== Given text ==
* START *
Court of Appeal of California
Jun 24, 2008
No. B198595 (Cal. Ct. App. Jun. 24, 2008)

Opinion

B198595

6-24-2008

In re TIMOTHY J., a Person Coming Under the Juvenile Court Law. THE PEOPLE, Plaintiff and Respondent, v. TIMOTHY J., Defendant and Appellant.

Bruce G. Finebaum, under appointment by the Court of Appeal, for Defendant and Appellant, Timothy J. Edmund G. Brown Jr., Attorney General of the State of California, Dane R. Gillette, Chief Assistant Attorney General, Pamela C. Hamanaka, Senior Assistant Attorney General, Lance E. Winters, Supervising Deputy Attorney General, and Dana M. Ali, Deputy Attorney General, for Plaintiff and Respondent.

Not to be Published


INTRODUCTION

The victim of an assault and robbery identified plaintiff and appellant Timothy J. (the minor) as one of four males who were present during the incident. Although it was undisputed that the minor did not actively engage in the assault or the robbery, he was convicted of second degree robbery on an aiding and abetting theory.
* END *
== Challenges ==
- 1) Please say whether each statement agrees with the court opinion, answering yes or no and quoting the deciding words: (a) The victim identified the minor as one of four males present during the incident. (b) The minor actively took part in the robbery. (c) The minor was convicted of first degree robbery.
- 2) Extend the court opinion, starting after its last sentence.
The rows are separate material, unrelated to the court opinion.

== Given records ==
* START *
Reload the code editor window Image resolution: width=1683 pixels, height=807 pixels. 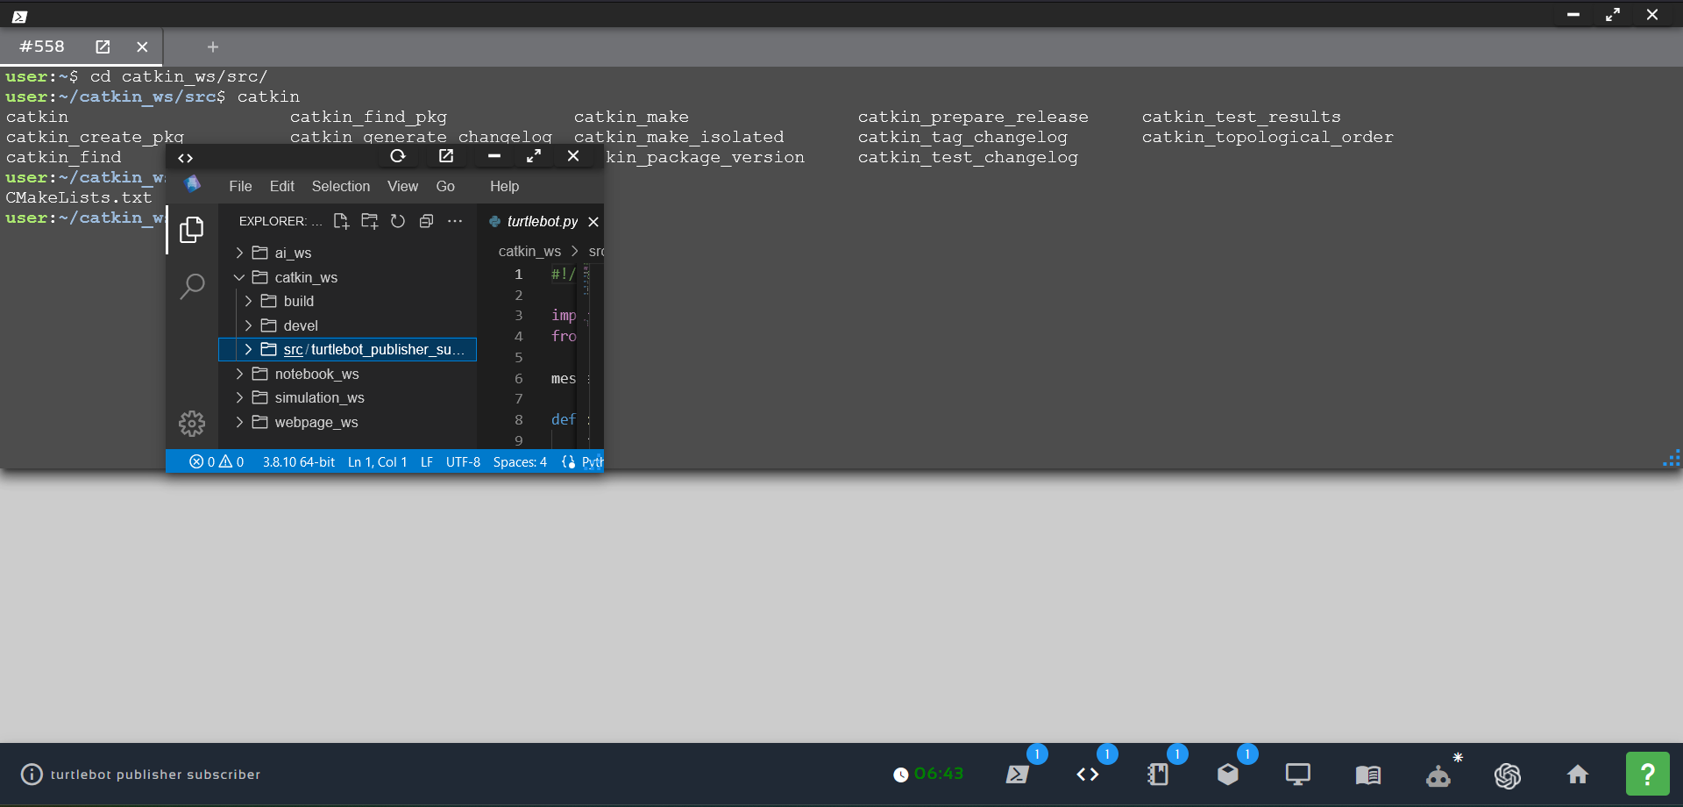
* END *
* START *
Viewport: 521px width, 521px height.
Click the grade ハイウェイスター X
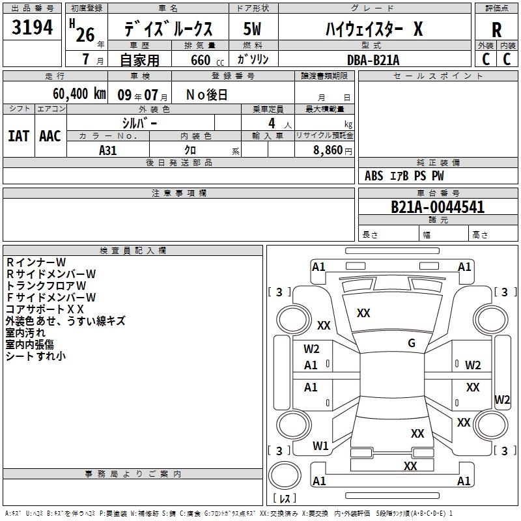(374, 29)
* END *
== The replies ==
- 1)
(a) Yes: "identified plaintiff and appellant Timothy J. (the minor) as one of four males who were present during the incident"
(b) No: "it was undisputed that the minor did not actively engage in the assault or the robbery"
(c) No: "he was convicted of second degree robbery on an aiding and abetting theory"

- 2)
On appeal, the minor contends that there was insufficient evidence to support the juvenile courts finding that he committed robbery. According to the minor, mere presence at the crime scene and failure to take steps to prevent the crime are insufficient to support a finding that he aided and abetted the robbery. We hold that the evidence showing the minor was present at the crime scene with a group of individuals just prior to the attack, when combined with the evidence of his presence during the incident and his flight with one of the assailants was sufficient to support the juvenile courts finding that the minor aided and abetted the robbery. We therefore affirm the order of the juvenile court.

FACTUAL BACKGROUND

At around 2:00 p.m. on October 3, 2005, Louis Sawaya was working at his "Charo Chicken" restaurant in Valencia. He noticed a group of individuals pulling chairs and tables together so they could sit in front of the restaurant. The minor was among the group. Sawaya approached the group, asked if they wanted to sit at that location, and they replied that they did. Sawaya asked them to "put the tables and chairs back" when they were finished. Sawaya then left the restaurant to make a delivery. When he returned 15 minutes later, the group was gone.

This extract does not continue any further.